◆ Exercise description:
Reproduce the following lines verbatim, keeping each one unchanged and in its original order.
======== Source records ========
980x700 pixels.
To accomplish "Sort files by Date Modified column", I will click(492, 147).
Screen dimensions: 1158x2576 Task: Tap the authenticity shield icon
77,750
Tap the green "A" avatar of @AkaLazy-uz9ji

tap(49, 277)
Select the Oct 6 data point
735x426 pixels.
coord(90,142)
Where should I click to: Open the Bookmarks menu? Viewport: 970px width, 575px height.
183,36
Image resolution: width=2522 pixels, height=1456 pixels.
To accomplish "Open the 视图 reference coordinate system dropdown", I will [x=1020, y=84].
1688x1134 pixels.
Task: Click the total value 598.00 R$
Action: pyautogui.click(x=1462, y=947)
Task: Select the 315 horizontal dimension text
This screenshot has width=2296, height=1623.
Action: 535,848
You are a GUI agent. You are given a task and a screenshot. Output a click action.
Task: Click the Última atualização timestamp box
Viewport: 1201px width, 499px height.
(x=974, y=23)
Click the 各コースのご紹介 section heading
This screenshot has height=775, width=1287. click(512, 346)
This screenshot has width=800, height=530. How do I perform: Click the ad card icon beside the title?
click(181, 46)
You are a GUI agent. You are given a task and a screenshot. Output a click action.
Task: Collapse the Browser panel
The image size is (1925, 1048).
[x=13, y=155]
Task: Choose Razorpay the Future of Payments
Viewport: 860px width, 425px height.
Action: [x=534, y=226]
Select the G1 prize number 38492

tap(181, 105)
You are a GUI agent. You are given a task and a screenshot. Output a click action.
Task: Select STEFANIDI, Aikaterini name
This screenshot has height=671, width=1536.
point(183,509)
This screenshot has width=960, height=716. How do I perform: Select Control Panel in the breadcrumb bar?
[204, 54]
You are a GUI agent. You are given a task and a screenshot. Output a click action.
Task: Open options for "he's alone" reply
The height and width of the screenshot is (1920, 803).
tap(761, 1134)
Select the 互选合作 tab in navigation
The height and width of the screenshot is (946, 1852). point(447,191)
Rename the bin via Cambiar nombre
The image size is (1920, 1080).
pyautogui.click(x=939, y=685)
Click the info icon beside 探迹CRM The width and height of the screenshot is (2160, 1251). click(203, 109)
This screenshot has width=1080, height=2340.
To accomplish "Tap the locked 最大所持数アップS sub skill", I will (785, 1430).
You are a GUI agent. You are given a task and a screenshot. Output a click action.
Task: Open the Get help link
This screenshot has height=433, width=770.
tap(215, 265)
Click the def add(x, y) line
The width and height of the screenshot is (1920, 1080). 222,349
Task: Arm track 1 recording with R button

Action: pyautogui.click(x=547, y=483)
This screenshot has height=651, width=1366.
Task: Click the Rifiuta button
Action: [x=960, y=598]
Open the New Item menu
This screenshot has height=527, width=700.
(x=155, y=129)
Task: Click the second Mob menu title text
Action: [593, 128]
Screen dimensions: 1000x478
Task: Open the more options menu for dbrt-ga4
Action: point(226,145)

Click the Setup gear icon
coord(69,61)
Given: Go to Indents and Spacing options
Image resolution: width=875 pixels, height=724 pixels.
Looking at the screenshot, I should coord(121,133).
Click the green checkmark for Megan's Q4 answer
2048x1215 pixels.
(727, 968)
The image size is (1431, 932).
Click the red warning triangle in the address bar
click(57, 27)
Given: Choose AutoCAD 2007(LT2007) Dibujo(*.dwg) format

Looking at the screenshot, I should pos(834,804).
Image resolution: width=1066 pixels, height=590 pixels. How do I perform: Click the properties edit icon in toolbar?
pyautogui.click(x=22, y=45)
========
◆ Result:
980x700 pixels.
To accomplish "Sort files by Date Modified column", I will click(492, 147).
Screen dimensions: 1158x2576 Task: Tap the authenticity shield icon
77,750
Tap the green "A" avatar of @AkaLazy-uz9ji

tap(49, 277)
Select the Oct 6 data point
735x426 pixels.
coord(90,142)
Where should I click to: Open the Bookmarks menu? Viewport: 970px width, 575px height.
183,36
Image resolution: width=2522 pixels, height=1456 pixels.
To accomplish "Open the 视图 reference coordinate system dropdown", I will [x=1020, y=84].
1688x1134 pixels.
Task: Click the total value 598.00 R$
Action: pyautogui.click(x=1462, y=947)
Task: Select the 315 horizontal dimension text
This screenshot has width=2296, height=1623.
Action: 535,848
You are a GUI agent. You are given a task and a screenshot. Output a click action.
Task: Click the Última atualização timestamp box
Viewport: 1201px width, 499px height.
(x=974, y=23)
Click the 各コースのご紹介 section heading
This screenshot has height=775, width=1287. click(512, 346)
This screenshot has width=800, height=530. How do I perform: Click the ad card icon beside the title?
click(181, 46)
You are a GUI agent. You are given a task and a screenshot. Output a click action.
Task: Collapse the Browser panel
The image size is (1925, 1048).
[x=13, y=155]
Task: Choose Razorpay the Future of Payments
Viewport: 860px width, 425px height.
Action: [x=534, y=226]
Select the G1 prize number 38492

tap(181, 105)
You are a GUI agent. You are given a task and a screenshot. Output a click action.
Task: Select STEFANIDI, Aikaterini name
This screenshot has height=671, width=1536.
point(183,509)
This screenshot has width=960, height=716. How do I perform: Select Control Panel in the breadcrumb bar?
[204, 54]
You are a GUI agent. You are given a task and a screenshot. Output a click action.
Task: Open options for "he's alone" reply
The height and width of the screenshot is (1920, 803).
tap(761, 1134)
Select the 互选合作 tab in navigation
The height and width of the screenshot is (946, 1852). point(447,191)
Rename the bin via Cambiar nombre
The image size is (1920, 1080).
pyautogui.click(x=939, y=685)
Click the info icon beside 探迹CRM The width and height of the screenshot is (2160, 1251). click(203, 109)
This screenshot has width=1080, height=2340.
To accomplish "Tap the locked 最大所持数アップS sub skill", I will (785, 1430).
You are a GUI agent. You are given a task and a screenshot. Output a click action.
Task: Open the Get help link
This screenshot has height=433, width=770.
tap(215, 265)
Click the def add(x, y) line
The width and height of the screenshot is (1920, 1080). 222,349
Task: Arm track 1 recording with R button

Action: pyautogui.click(x=547, y=483)
This screenshot has height=651, width=1366.
Task: Click the Rifiuta button
Action: [x=960, y=598]
Open the New Item menu
This screenshot has height=527, width=700.
(x=155, y=129)
Task: Click the second Mob menu title text
Action: [593, 128]
Screen dimensions: 1000x478
Task: Open the more options menu for dbrt-ga4
Action: point(226,145)

Click the Setup gear icon
coord(69,61)
Given: Go to Indents and Spacing options
Image resolution: width=875 pixels, height=724 pixels.
Looking at the screenshot, I should coord(121,133).
Click the green checkmark for Megan's Q4 answer
2048x1215 pixels.
(727, 968)
The image size is (1431, 932).
Click the red warning triangle in the address bar
click(57, 27)
Given: Choose AutoCAD 2007(LT2007) Dibujo(*.dwg) format

Looking at the screenshot, I should pos(834,804).
Image resolution: width=1066 pixels, height=590 pixels. How do I perform: Click the properties edit icon in toolbar?
pyautogui.click(x=22, y=45)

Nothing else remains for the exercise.